=== Begin Enclosure ===
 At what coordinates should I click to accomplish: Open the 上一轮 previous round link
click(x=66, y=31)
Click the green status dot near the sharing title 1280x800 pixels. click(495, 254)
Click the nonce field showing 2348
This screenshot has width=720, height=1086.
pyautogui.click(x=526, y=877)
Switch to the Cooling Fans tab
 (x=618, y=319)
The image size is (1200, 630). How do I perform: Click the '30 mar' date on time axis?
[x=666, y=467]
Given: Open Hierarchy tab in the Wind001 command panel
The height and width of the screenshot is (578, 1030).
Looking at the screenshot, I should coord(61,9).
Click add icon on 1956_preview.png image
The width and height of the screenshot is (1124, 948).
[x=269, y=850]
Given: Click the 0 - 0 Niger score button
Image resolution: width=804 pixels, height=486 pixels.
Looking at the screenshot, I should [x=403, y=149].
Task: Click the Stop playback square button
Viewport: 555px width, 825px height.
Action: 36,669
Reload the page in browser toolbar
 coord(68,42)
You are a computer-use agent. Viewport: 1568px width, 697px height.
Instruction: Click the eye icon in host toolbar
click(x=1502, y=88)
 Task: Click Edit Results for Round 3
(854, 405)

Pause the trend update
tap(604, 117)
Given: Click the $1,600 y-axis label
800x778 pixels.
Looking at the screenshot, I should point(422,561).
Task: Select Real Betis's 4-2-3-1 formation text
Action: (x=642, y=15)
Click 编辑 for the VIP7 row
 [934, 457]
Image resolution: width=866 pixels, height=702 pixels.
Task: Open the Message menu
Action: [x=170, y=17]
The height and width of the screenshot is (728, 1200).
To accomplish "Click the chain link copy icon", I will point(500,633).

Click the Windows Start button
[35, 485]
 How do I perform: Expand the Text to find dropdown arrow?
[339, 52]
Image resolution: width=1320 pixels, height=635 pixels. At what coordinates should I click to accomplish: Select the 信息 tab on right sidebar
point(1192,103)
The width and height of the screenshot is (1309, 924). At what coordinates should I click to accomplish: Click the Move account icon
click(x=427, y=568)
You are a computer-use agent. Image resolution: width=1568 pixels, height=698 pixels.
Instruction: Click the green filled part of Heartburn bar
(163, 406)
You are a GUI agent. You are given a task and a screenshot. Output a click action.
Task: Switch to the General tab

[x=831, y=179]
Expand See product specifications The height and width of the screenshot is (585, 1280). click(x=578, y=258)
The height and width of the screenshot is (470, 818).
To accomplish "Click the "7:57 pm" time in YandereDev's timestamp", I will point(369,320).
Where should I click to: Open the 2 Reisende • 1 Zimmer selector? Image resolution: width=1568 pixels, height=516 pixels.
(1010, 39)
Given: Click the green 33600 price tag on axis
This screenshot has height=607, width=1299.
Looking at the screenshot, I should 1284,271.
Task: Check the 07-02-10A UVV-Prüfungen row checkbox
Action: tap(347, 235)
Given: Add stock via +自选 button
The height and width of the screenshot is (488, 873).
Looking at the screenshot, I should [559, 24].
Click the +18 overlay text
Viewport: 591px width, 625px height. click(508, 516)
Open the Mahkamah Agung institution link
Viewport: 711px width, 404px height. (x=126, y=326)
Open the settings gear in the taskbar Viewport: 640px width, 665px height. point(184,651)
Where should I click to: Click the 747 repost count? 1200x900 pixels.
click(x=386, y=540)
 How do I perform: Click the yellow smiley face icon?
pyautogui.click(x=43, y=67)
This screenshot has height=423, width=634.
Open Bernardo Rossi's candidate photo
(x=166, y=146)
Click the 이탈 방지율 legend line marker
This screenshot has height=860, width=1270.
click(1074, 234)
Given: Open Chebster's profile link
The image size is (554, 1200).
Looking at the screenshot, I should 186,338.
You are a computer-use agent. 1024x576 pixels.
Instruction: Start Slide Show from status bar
=== End Enclosure ===
Task goal -
Type the records out again. Match them exactly.

Task answer -
 At what coordinates should I click to accomplish: Open the 上一轮 previous round link
click(x=66, y=31)
Click the green status dot near the sharing title 1280x800 pixels. click(495, 254)
Click the nonce field showing 2348
This screenshot has width=720, height=1086.
pyautogui.click(x=526, y=877)
Switch to the Cooling Fans tab
 (x=618, y=319)
The image size is (1200, 630). How do I perform: Click the '30 mar' date on time axis?
[x=666, y=467]
Given: Open Hierarchy tab in the Wind001 command panel
The height and width of the screenshot is (578, 1030).
Looking at the screenshot, I should coord(61,9).
Click add icon on 1956_preview.png image
The width and height of the screenshot is (1124, 948).
[x=269, y=850]
Given: Click the 0 - 0 Niger score button
Image resolution: width=804 pixels, height=486 pixels.
Looking at the screenshot, I should [x=403, y=149].
Task: Click the Stop playback square button
Viewport: 555px width, 825px height.
Action: 36,669
Reload the page in browser toolbar
 coord(68,42)
You are a computer-use agent. Viewport: 1568px width, 697px height.
Instruction: Click the eye icon in host toolbar
click(x=1502, y=88)
 Task: Click Edit Results for Round 3
(854, 405)

Pause the trend update
tap(604, 117)
Given: Click the $1,600 y-axis label
800x778 pixels.
Looking at the screenshot, I should point(422,561).
Task: Select Real Betis's 4-2-3-1 formation text
Action: (x=642, y=15)
Click 编辑 for the VIP7 row
 [934, 457]
Image resolution: width=866 pixels, height=702 pixels.
Task: Open the Message menu
Action: [x=170, y=17]
The height and width of the screenshot is (728, 1200).
To accomplish "Click the chain link copy icon", I will point(500,633).

Click the Windows Start button
[35, 485]
 How do I perform: Expand the Text to find dropdown arrow?
[339, 52]
Image resolution: width=1320 pixels, height=635 pixels. At what coordinates should I click to accomplish: Select the 信息 tab on right sidebar
point(1192,103)
The width and height of the screenshot is (1309, 924). At what coordinates should I click to accomplish: Click the Move account icon
click(x=427, y=568)
You are a computer-use agent. Image resolution: width=1568 pixels, height=698 pixels.
Instruction: Click the green filled part of Heartburn bar
(163, 406)
You are a GUI agent. You are given a task and a screenshot. Output a click action.
Task: Switch to the General tab

[x=831, y=179]
Expand See product specifications The height and width of the screenshot is (585, 1280). click(x=578, y=258)
The height and width of the screenshot is (470, 818).
To accomplish "Click the "7:57 pm" time in YandereDev's timestamp", I will point(369,320).
Where should I click to: Open the 2 Reisende • 1 Zimmer selector? Image resolution: width=1568 pixels, height=516 pixels.
(1010, 39)
Given: Click the green 33600 price tag on axis
This screenshot has height=607, width=1299.
Looking at the screenshot, I should 1284,271.
Task: Check the 07-02-10A UVV-Prüfungen row checkbox
Action: tap(347, 235)
Given: Add stock via +自选 button
The height and width of the screenshot is (488, 873).
Looking at the screenshot, I should [559, 24].
Click the +18 overlay text
Viewport: 591px width, 625px height. click(508, 516)
Open the Mahkamah Agung institution link
Viewport: 711px width, 404px height. (x=126, y=326)
Open the settings gear in the taskbar Viewport: 640px width, 665px height. point(184,651)
Where should I click to: Click the 747 repost count? 1200x900 pixels.
click(x=386, y=540)
 How do I perform: Click the yellow smiley face icon?
pyautogui.click(x=43, y=67)
This screenshot has height=423, width=634.
Open Bernardo Rossi's candidate photo
(x=166, y=146)
Click the 이탈 방지율 legend line marker
This screenshot has height=860, width=1270.
click(1074, 234)
Given: Open Chebster's profile link
The image size is (554, 1200).
Looking at the screenshot, I should 186,338.
You are a computer-use agent. 1024x576 pixels.
Instruction: Start Slide Show from status bar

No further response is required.